確かにそれはキリラルブスを捉えたかに見えたが……。
バフッ。
「なっ!?」
煙が高々と舞い、銃撃はその中に吸い込まれてしまった。
P-47は慌ててフライパスし再度射線を確保したが、その時にはキルラルブスの姿は消えていた。
「ちっ……上手いこと家屋に逃げ込みやがったか。ゴキブリみたいな野郎だ」
パイロットは舌打ちをしつつ、大きく旋回しながら小賢しく廃墟に隠れたキルラルブスを探す。

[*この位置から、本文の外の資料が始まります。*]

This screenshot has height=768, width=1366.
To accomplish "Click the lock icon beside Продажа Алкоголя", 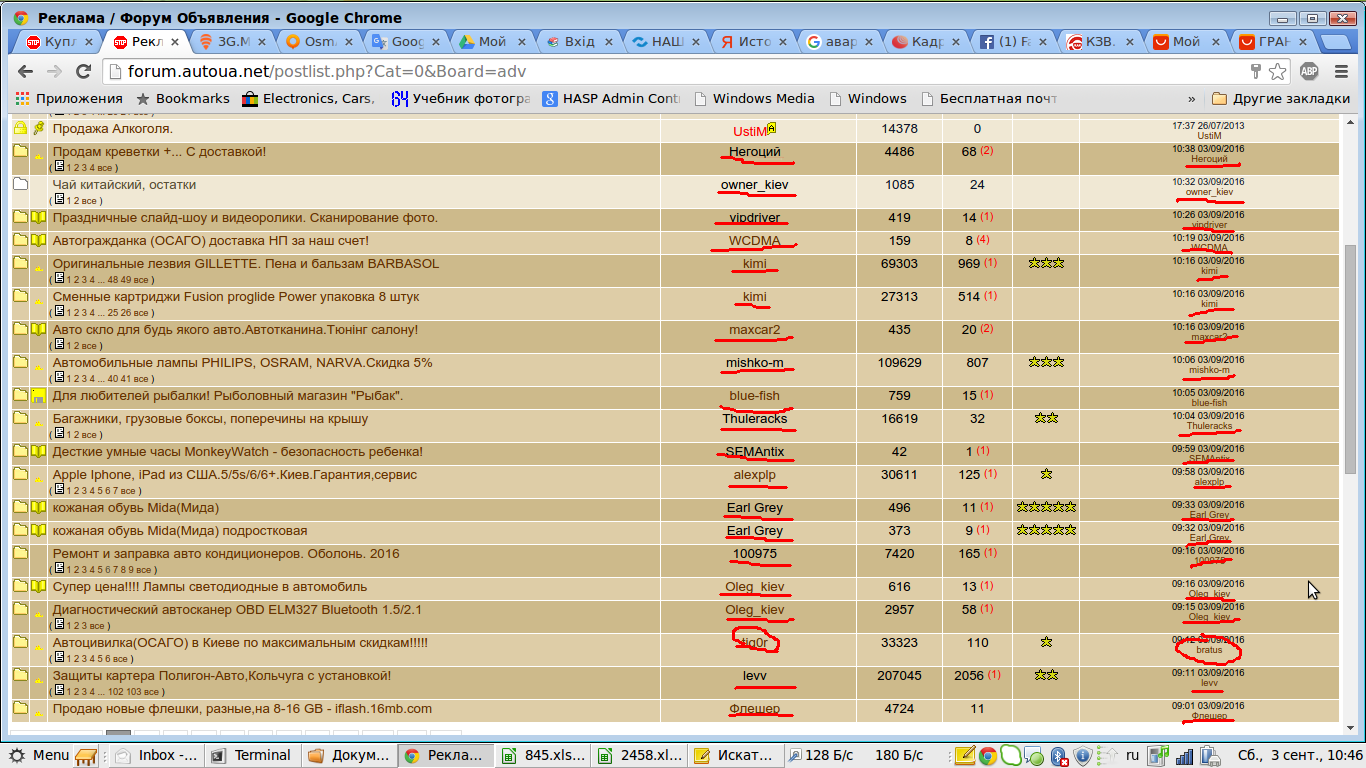I will coord(20,129).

しかし元々崩壊してた町並みはP-47の銃撃によって砂埃が大きく巻き上げられ、視界が悪くなっている。
そして余程的確に隠れたのだろう。先程まで逃げ回っていたゴーレムの姿はなかなか見つけられなかった。
「ロケット弾か対地爆弾がありゃ、ゴキブリが隠れたベット毎粉砕してやれるんだが機銃じゃ踏みつぶせねぇ……ファック!」
廃墟の町並みの上空を暫くP-47は旋回し続けていたが、やがて諦めたかのように去っていった……。

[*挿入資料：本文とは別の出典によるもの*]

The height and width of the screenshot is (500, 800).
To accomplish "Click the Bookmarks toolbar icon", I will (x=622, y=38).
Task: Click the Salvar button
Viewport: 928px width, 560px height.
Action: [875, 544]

845 :陸士長:2011/06/18(土) 21:22:12 ID:eW4IB1ds0
「へへへ、どうよ。野戦整備工廠に無理言って付けさせた擲弾筒の煙幕弾は?」
「はぁ……はぁ……はぁ、凄い……ですぅ」
運転席に突っ伏したガキンチョが、息を荒らげながら返事する。
車長もP-47に追い回されたのは精神に堪えたのか、冷や汗を拭いつつ煙草を口に銜える。

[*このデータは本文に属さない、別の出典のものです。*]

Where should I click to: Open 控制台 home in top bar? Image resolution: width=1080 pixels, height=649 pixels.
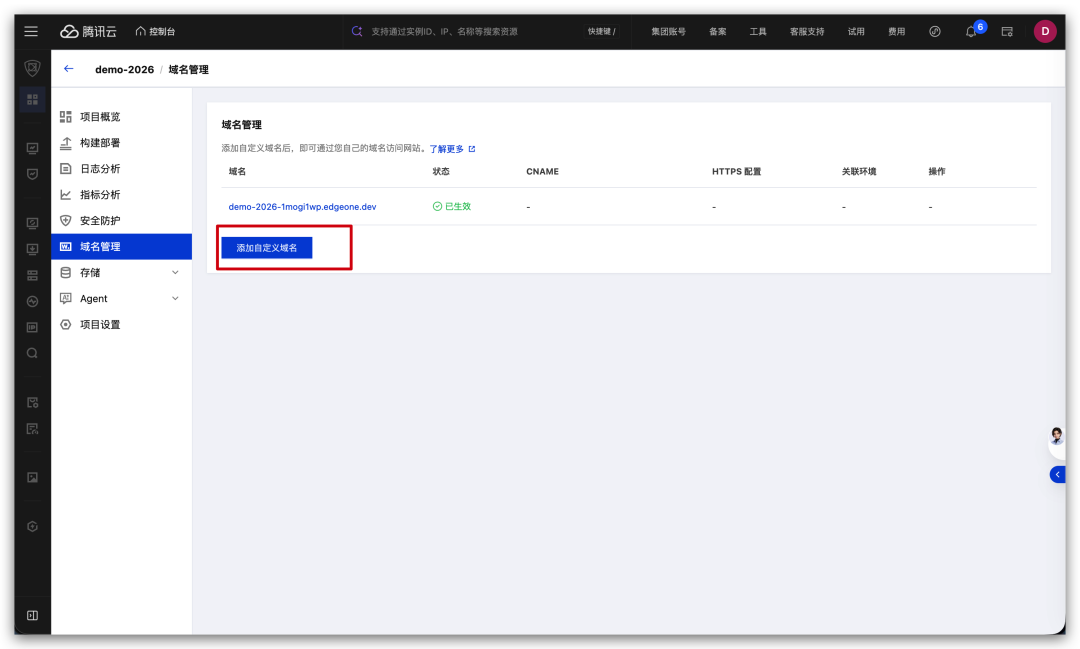(x=155, y=31)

曹長はひっくり返った荷物を慌てて直し始め、ウスノロと呼ばれた少年兵は魔導銃の銃身を外して整備用の棒を押し込んでいた。
「でも、よくこんな場所があるって知っていましたね」
「ああ、前に此処を通った時、馬車を格納する場所があったのを思いだしてな。そこに滑り込ませたって訳よ」
「なるほど……」
埃っぽい倉庫の中は、壊れた樽や崩れた古い馬車などが置かれているだけだった。
それでも時折聞こえる飛行機の爆音や、遠くで鳴り響く砲声のみが彼らに聞こえた。
人々が去った後の廃墟自体は、酷く静かであった。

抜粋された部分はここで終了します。